Darrell Simester, who had been missing from Kidderminster, was found last year at the Cariad Farm near Newport in South Wales.
The 44-year-old victim, described as “timid” and “easily led”, had been working up to 16 hours a day for David Doran with no pay or holiday because he was too afraid to leave.
For 10 years he had slept in a rat-infested shed with no bedding except for his own jacket, and was forced to wash in an animal trough with washing-up liquid.
Sentencing Doran at Cardiff Crown Court, Judge Neil Bidder QC said the way Mr Simester had been treated was “repellent” and “not much better than a slave”. His parents said he was unrecognisable when they found him.

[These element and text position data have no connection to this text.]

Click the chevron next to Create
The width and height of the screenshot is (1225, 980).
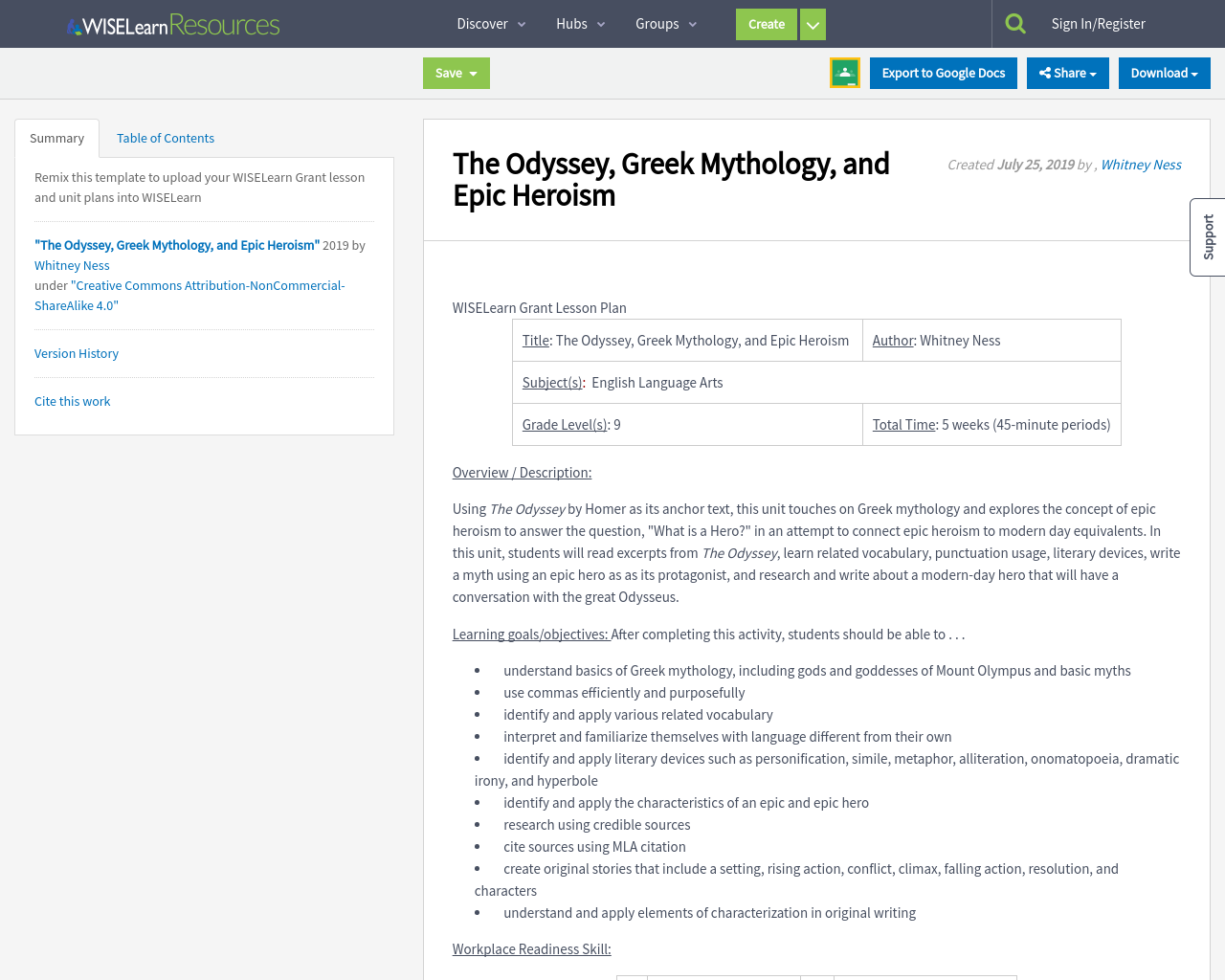click(811, 23)
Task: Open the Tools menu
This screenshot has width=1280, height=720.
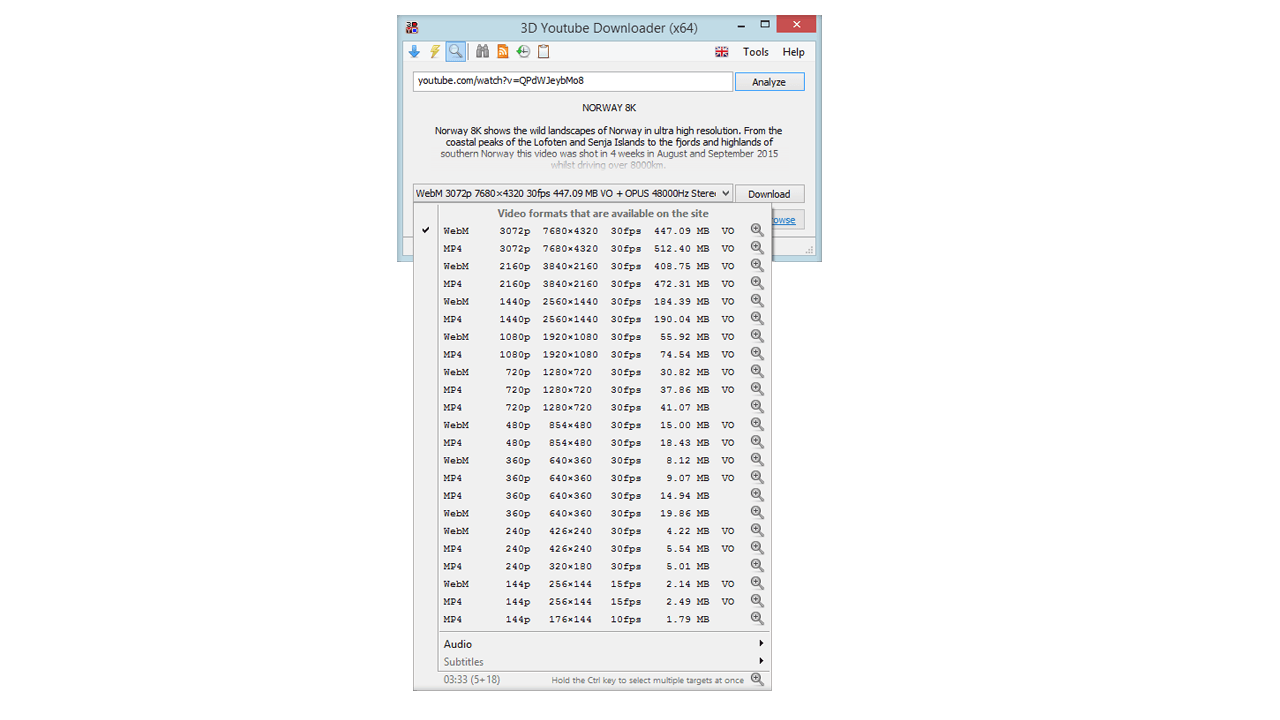Action: pyautogui.click(x=755, y=51)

Judge Bidder accused Doran, who pleaded guilty midway through his trial, of profiting from Mr Simester’s labour “by something over £200,000”. “You cared not at all about his health, which undoubtedly deteriorated,” he added. “The threat you knew was held over him was leaving the farm and fending for himself, which he was frightened to do. This was economic exploitation of a very inadequate individual of a very serious and ruthless kind.”
Mr Simester reported he had not been forced to work. Although he was free to leave the farm, the Crown concluded he had been exploited because of his impressionable nature and low intelligence.
The prosecution told how he had volunteered to carry on working despite fracturing his hip.
Mr Simester was last seen by his family in 2000. A member of the Doran family had picked him up from the side of a dual carriageway and took him to the farm in Peterstone, where he was offered work.
He initially kept in touch with his family, but phone calls stopped in 2008. His parents, Jean and Tony Simester, contacted missing persons charities for help and launched a campaign on Facebook.
After they heard their son might be in the Cardiff area, his parents issued a plea for help in the Western Mail and the South Wales Echo. One reader led the family to Cariad Farm in February 2013.
Mr Simester’s mother fought back tears as she recalled the moment for the jury. She said: “He looked like a vulnerable old man. He did not look like my son at all. He was hunched over and was more like a man of 90 than a man of 43. ”
Doran, 42, pleaded guilty to the charge of forced or compulsory labour. His 67-year-old father, Daniel Doran, was found not guilty of the same charges earlier this month.